◆ **Work task**: Word for word, restate every entry shown below.

◆ **Provided data**:
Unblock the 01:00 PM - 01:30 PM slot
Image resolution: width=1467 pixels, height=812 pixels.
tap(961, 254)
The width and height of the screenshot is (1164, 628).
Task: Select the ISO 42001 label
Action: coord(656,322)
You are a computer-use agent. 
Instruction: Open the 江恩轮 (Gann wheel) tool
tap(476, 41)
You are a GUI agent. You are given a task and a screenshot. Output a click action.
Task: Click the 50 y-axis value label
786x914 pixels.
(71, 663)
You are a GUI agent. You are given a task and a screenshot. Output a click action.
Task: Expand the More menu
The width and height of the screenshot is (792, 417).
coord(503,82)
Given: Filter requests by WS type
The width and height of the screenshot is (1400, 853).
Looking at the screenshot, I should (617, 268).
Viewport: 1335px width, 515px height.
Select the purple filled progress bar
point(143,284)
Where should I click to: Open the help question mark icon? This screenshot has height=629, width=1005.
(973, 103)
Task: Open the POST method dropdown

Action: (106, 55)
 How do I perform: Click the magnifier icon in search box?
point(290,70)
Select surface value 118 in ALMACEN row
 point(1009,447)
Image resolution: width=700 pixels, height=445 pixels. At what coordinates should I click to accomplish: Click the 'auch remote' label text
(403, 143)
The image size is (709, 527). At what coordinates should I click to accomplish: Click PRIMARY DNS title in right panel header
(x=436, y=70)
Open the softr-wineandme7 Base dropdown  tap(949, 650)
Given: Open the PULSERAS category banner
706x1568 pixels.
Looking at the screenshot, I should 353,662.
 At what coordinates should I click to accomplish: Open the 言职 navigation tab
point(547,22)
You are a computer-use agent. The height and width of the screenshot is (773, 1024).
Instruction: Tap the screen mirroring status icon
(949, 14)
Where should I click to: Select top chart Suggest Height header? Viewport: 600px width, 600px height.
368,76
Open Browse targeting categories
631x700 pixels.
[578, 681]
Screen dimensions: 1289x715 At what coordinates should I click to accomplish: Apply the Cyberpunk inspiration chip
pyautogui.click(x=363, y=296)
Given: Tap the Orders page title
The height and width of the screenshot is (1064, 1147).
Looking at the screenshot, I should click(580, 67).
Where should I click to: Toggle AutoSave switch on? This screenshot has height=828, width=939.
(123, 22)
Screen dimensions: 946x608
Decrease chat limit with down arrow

◆ **Exercise solution**:
Unblock the 01:00 PM - 01:30 PM slot
Image resolution: width=1467 pixels, height=812 pixels.
tap(961, 254)
The width and height of the screenshot is (1164, 628).
Task: Select the ISO 42001 label
Action: coord(656,322)
You are a computer-use agent. 
Instruction: Open the 江恩轮 (Gann wheel) tool
tap(476, 41)
You are a GUI agent. You are given a task and a screenshot. Output a click action.
Task: Click the 50 y-axis value label
786x914 pixels.
(71, 663)
You are a GUI agent. You are given a task and a screenshot. Output a click action.
Task: Expand the More menu
The width and height of the screenshot is (792, 417).
coord(503,82)
Given: Filter requests by WS type
The width and height of the screenshot is (1400, 853).
Looking at the screenshot, I should (617, 268).
Viewport: 1335px width, 515px height.
Select the purple filled progress bar
point(143,284)
Where should I click to: Open the help question mark icon? This screenshot has height=629, width=1005.
(973, 103)
Task: Open the POST method dropdown

Action: (106, 55)
 How do I perform: Click the magnifier icon in search box?
point(290,70)
Select surface value 118 in ALMACEN row
 point(1009,447)
Image resolution: width=700 pixels, height=445 pixels. At what coordinates should I click to accomplish: Click the 'auch remote' label text
(403, 143)
The image size is (709, 527). At what coordinates should I click to accomplish: Click PRIMARY DNS title in right panel header
(x=436, y=70)
Open the softr-wineandme7 Base dropdown  tap(949, 650)
Given: Open the PULSERAS category banner
706x1568 pixels.
Looking at the screenshot, I should 353,662.
 At what coordinates should I click to accomplish: Open the 言职 navigation tab
point(547,22)
You are a computer-use agent. The height and width of the screenshot is (773, 1024).
Instruction: Tap the screen mirroring status icon
(949, 14)
Where should I click to: Select top chart Suggest Height header? Viewport: 600px width, 600px height.
368,76
Open Browse targeting categories
631x700 pixels.
[578, 681]
Screen dimensions: 1289x715 At what coordinates should I click to accomplish: Apply the Cyberpunk inspiration chip
pyautogui.click(x=363, y=296)
Given: Tap the Orders page title
The height and width of the screenshot is (1064, 1147).
Looking at the screenshot, I should click(580, 67).
Where should I click to: Toggle AutoSave switch on? This screenshot has height=828, width=939.
(123, 22)
Screen dimensions: 946x608
Decrease chat limit with down arrow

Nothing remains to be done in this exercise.